TEXT.
View on GitHub

memo

t tests

t-tests

Note

Definition

If $X_{1}, \ldots, X_{N}$ is I.I.D. sequence of $X$, the follwoing statement holds true.

\[\begin{eqnarray} \mathrm{E}(\bar{X}_{N}) &= & \mathrm{E}(X), \nonumber \\ \mathrm{Var}(\bar{X}_{N}) & = & \frac{ \mathrm{Var}(X) }{ N }, \nonumber \end{eqnarray}\]

$N$ is called sample size. The more sample size, the less sample variance.

one sample t-tests for population mean

Statistical test for mean of one normal r.v.

Example

\[\begin{eqnarray} \bar{x} & := & \bar{X}_{n}(\omega) \nonumber \\ s & := & \sqrt{V_{n}(X_{1}, \ldots, X_{n})(\omega)} \nonumber \end{eqnarray}\]

The steps for one-sample t-test for population mean are as follows;

\[\begin{eqnarray} t & = & \frac{ \bar{x} - \mu_{0} }{ \frac{s}{\sqrt{n}} } \end{eqnarray}\]

Lemma 5

\[\sum_{i=1}^{N} (X_{i} - \bar{X}_{N}) = 0\]

proof.

Easy to check.

$\Box$

Theorem 19

Then

\[\frac{ (N - 1)V_{N}(X_{1}, \ldots, X_{N}) }{ \sigma^{2} } \sim \chi^{2}(N-1) .\]

proof.

SET TASK A. In the t-test memo, what is $N$ called?

RECORDS FOR PROCESSING.
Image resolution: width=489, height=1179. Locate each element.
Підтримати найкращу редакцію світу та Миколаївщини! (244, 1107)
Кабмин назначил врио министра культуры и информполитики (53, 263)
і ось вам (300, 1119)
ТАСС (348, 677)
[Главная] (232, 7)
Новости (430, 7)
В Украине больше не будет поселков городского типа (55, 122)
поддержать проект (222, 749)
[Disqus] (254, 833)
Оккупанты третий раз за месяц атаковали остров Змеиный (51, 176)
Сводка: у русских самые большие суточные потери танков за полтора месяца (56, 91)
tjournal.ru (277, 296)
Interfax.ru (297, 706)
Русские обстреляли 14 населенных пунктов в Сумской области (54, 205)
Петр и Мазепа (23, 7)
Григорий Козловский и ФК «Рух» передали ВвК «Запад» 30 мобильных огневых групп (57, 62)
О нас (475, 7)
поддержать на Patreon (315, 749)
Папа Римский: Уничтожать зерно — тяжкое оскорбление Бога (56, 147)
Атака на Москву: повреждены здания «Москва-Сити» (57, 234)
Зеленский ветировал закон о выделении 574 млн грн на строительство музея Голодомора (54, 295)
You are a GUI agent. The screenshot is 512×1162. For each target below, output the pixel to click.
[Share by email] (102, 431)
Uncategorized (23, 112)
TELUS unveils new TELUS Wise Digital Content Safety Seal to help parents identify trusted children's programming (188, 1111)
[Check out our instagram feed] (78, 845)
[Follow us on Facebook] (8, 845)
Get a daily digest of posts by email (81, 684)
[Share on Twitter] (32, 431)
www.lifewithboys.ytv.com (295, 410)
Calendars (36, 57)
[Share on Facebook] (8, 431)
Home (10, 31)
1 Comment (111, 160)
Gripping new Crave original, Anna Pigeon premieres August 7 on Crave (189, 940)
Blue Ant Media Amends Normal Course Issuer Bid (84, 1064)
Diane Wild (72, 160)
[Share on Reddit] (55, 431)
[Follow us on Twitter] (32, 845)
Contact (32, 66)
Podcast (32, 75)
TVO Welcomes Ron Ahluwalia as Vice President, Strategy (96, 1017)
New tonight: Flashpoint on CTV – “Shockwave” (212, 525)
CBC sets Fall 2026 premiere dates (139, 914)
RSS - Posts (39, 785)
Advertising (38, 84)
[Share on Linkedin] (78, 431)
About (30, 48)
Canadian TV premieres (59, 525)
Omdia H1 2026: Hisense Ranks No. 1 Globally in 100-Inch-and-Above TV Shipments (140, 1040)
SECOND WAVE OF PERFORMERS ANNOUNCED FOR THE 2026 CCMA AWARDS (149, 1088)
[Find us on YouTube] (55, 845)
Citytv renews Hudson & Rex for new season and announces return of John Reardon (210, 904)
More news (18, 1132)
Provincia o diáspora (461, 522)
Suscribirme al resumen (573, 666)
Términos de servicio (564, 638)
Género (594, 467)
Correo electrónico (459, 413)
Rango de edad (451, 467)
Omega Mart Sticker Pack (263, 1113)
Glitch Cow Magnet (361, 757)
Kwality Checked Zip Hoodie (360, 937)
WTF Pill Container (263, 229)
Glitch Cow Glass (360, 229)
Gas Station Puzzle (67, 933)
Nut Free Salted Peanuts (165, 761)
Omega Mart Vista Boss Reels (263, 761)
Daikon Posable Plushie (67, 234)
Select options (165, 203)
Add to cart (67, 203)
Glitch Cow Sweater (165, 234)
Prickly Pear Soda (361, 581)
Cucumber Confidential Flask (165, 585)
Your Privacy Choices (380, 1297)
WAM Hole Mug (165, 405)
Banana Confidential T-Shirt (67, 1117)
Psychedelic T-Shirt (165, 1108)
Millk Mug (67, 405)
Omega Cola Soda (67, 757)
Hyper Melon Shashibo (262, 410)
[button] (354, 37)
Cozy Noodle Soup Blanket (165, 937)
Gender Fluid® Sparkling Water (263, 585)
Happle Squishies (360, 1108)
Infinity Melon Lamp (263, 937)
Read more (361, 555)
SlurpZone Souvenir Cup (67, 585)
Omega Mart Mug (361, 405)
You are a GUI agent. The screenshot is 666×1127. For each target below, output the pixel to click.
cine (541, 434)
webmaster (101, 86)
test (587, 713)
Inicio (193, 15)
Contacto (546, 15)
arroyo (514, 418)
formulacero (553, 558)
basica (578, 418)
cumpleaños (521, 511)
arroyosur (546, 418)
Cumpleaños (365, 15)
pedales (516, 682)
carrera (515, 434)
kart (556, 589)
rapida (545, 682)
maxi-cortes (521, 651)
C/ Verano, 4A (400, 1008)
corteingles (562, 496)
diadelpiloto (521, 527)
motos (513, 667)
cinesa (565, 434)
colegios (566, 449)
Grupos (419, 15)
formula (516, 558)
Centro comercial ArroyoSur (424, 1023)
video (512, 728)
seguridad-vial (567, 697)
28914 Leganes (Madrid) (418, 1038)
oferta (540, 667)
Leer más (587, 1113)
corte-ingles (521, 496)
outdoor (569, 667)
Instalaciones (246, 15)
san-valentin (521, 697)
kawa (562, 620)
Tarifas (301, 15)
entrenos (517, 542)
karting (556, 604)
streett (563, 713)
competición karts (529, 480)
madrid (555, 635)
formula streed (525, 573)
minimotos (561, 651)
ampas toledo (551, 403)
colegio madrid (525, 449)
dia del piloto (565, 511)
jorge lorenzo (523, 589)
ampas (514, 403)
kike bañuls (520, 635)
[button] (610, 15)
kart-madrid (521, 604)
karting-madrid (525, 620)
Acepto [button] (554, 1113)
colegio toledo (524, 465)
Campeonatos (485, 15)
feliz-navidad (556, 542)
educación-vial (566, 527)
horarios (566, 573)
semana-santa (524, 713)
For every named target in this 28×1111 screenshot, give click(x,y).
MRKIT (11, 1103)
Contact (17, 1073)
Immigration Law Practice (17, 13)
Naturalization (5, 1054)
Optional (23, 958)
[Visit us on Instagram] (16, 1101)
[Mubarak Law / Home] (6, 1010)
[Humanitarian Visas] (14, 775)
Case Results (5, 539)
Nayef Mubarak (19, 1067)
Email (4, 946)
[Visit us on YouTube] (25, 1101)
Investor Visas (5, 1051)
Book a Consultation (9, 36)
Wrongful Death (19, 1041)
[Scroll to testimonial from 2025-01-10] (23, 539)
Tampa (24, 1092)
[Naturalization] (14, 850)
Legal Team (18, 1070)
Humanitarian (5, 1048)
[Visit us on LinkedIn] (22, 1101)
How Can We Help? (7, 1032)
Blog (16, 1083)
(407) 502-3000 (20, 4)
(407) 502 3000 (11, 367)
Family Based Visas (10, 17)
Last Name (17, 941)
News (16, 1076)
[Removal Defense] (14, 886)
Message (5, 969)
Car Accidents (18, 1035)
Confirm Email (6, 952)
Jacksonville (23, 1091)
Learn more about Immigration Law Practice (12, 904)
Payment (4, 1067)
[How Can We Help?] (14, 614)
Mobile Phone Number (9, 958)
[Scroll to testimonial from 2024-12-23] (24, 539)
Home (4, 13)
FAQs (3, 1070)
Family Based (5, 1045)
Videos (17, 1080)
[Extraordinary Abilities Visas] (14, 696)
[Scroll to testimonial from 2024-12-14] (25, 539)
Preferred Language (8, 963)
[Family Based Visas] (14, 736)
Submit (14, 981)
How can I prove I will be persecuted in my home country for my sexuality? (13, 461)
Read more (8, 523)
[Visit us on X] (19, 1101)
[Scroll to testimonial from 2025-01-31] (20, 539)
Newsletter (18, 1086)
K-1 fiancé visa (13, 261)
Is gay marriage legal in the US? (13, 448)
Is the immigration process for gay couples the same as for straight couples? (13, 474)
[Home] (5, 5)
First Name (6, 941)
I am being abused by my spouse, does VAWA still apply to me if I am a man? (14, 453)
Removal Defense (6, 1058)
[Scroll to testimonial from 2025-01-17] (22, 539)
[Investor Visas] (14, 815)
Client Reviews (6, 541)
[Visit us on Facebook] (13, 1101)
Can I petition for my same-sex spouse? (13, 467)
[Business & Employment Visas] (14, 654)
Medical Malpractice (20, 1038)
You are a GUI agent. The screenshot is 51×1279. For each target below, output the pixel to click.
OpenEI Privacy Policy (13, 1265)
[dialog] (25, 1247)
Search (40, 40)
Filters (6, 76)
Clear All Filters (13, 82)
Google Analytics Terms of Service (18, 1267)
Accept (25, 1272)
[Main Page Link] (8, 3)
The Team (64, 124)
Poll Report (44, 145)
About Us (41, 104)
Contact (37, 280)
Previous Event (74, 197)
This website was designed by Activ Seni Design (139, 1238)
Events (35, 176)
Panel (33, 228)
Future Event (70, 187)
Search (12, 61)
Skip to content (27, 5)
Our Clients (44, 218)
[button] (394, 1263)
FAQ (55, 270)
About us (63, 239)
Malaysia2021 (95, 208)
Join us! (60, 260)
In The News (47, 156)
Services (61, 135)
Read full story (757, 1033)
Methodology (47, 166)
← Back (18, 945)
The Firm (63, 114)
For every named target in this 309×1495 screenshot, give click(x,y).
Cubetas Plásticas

SET TASK B. In the listing, take the lines between the one holding "[Investor Visas] (14, 815)" and the one holding "Filters (6, 76)", inclusive, and swap "Privacy Policy" for "Cookie Policy". Return only those lines, with nothing else changed.

COMPLETE ANSWER A. Sample size.

COMPLETE ANSWER B.
[Investor Visas] (14, 815)
Client Reviews (6, 541)
[Visit us on Facebook] (13, 1101)
Can I petition for my same-sex spouse? (13, 467)
[Business & Employment Visas] (14, 654)
Medical Malpractice (20, 1038)
You are a GUI agent. The screenshot is 51×1279. For each target below, output the pixel to click.
OpenEI Cookie Policy (13, 1265)
[dialog] (25, 1247)
Search (40, 40)
Filters (6, 76)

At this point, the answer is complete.